Apabila proses perencanaan pembangunan berjalan sesuai proses musrenbang dan dikonsultasikan dengan masyarakat, apa yang dihadapi Rosidi tak seharusnya terjadi. Itu hanya bisa dicapai apabila pembangunan dijalankan secara partisipatif dan inklusif. Prinsip partisipatif mengandaikan adanya transparansi, sehingga masyarakat tahu apa yang bakal terjadi di daerahnya, di tempat dia tinggal.

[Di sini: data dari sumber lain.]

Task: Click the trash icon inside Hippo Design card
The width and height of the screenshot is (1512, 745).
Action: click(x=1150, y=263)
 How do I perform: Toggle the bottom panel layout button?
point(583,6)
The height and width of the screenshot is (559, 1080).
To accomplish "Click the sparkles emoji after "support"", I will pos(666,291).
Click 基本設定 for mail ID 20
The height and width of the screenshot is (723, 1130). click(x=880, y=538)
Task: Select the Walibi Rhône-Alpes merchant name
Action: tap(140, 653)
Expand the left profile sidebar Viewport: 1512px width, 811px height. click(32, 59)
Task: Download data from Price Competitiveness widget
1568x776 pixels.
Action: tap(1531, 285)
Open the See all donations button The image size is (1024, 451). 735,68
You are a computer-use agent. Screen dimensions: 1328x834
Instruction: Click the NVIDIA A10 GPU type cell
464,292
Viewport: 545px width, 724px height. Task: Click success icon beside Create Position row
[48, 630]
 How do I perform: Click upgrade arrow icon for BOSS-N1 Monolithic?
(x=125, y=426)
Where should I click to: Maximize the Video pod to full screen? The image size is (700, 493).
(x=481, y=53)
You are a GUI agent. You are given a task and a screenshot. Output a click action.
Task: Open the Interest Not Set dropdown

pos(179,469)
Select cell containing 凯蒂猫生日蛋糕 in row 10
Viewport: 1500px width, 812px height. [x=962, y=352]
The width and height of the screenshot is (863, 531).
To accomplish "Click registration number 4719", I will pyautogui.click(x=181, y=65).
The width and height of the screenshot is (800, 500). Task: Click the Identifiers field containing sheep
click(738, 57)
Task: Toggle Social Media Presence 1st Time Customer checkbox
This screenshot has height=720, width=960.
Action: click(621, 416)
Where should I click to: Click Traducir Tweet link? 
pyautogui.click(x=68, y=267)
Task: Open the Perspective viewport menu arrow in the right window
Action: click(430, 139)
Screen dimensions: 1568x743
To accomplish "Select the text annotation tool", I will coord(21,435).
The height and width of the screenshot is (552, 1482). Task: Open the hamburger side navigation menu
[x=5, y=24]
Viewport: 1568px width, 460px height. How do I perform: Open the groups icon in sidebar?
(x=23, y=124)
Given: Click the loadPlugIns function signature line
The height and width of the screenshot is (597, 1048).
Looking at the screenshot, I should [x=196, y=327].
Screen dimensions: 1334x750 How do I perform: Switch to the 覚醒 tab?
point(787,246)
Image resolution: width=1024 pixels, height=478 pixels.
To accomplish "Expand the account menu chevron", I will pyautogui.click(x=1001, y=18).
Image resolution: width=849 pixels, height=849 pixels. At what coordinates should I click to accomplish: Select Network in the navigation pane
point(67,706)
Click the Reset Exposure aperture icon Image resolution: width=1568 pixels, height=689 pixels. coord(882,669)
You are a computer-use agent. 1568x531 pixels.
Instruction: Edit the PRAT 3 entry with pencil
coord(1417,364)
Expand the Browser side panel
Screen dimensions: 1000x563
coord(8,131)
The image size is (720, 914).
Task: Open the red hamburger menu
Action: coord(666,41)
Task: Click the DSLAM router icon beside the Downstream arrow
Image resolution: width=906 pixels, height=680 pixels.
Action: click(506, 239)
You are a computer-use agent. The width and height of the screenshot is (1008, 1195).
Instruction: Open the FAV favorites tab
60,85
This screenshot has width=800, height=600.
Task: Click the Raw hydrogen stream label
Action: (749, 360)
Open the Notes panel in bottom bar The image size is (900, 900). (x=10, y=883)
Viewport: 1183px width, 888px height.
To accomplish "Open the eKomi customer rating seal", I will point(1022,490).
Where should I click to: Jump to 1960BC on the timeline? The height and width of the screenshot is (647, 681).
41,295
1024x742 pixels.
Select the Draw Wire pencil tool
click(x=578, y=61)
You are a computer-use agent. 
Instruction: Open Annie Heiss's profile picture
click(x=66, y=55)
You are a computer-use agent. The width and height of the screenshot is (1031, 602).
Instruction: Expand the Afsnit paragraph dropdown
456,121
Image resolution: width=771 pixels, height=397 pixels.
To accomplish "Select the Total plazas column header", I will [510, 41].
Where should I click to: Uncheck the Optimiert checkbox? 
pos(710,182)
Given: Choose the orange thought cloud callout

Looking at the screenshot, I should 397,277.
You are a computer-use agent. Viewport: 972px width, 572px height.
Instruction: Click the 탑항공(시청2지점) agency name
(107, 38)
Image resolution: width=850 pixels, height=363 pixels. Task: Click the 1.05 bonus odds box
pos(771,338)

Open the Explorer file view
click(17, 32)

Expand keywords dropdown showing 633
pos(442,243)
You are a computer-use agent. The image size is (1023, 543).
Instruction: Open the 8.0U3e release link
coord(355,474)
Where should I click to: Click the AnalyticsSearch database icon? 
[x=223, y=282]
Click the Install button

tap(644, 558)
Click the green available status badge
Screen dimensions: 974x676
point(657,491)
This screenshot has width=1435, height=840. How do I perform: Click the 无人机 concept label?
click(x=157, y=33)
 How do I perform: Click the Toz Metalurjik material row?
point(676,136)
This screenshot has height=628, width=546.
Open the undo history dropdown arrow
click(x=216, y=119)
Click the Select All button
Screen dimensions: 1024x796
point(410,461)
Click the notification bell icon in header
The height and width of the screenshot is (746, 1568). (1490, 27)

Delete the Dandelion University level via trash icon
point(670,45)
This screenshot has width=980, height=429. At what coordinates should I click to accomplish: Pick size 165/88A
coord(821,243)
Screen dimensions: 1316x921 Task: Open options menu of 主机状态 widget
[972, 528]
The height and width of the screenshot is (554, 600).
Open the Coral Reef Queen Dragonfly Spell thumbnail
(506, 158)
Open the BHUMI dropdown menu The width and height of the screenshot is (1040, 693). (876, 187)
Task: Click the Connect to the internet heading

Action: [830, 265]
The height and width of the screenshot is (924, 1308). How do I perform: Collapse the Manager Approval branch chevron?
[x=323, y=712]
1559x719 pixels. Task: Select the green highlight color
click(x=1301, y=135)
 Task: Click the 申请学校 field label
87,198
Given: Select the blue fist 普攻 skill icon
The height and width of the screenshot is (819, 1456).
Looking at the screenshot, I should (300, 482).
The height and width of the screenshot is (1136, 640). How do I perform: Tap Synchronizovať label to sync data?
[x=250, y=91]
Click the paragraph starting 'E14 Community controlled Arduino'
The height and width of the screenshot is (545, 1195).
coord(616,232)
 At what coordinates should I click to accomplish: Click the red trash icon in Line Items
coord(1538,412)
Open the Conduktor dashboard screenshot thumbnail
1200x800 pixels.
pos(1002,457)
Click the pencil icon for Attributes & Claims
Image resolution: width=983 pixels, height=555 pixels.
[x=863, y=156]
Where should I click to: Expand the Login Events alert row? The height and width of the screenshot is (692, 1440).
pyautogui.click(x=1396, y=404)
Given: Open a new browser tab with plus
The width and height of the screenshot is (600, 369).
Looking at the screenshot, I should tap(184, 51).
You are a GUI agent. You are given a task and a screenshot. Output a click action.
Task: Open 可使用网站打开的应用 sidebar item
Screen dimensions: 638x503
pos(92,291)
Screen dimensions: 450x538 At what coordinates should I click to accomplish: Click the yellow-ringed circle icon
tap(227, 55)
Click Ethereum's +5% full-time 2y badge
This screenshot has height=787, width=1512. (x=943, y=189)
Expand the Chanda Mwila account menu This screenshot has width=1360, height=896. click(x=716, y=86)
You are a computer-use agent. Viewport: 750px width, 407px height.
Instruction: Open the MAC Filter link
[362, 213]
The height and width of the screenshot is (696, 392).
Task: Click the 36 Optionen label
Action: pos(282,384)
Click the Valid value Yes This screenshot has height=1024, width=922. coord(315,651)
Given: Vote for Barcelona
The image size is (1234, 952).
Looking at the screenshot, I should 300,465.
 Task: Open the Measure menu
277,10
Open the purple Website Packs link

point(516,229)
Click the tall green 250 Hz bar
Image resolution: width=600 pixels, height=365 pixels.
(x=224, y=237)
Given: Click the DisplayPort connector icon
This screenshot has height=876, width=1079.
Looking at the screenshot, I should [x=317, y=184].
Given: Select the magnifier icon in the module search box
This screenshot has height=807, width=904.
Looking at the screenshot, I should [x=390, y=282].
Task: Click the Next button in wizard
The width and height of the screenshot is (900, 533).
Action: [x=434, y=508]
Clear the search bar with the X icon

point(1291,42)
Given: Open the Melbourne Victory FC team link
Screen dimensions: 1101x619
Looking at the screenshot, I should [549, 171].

Berkebalikan dari itu, pada potret kasus Rosidi, agaknya rencana pembangunan justru lebih dulu diketahui "orang luar"-para penumpang gelap. Bandingkan dengan rencana pengalihan lokasi para pedagang klithikan (barang-barang bekas, onderdil dan lain-lain) di Banjarsari-di utara kota Solo, yang harus pindah ke Selatan kota. Tak ada rasa was-was, bahkan perpindahan menjadi peristiwa budaya. Kuncinya, Walikota Solo saat itu, Joko Widodo telah mengomunikasikan rencana tersebut langsung kepada pedagang. Komuniksi dijalin melalui rangkaian berpuluh-puluh jamuan makan!
Berkebalikan dari itu, pada potret kasus Rosidi, agaknya rencana pembangunan justru lebih dulu diketahui "orang luar"-para penumpang gelap.
Kuncinya? Walikota Solo saat itu, Joko Widodo menjamu para pedagang berkali-kali hingga terjadi sambung rasa sehingga semua bisa dirembuk dengan nyaman. Ada rasa saling percaya tumbuh. Menumbuhkan sambung rasa antara pemerintah dengan rakyatnya menjadi kata kunci, jika pembangunan diarahkan sebagai pembangunan berkelanjutan.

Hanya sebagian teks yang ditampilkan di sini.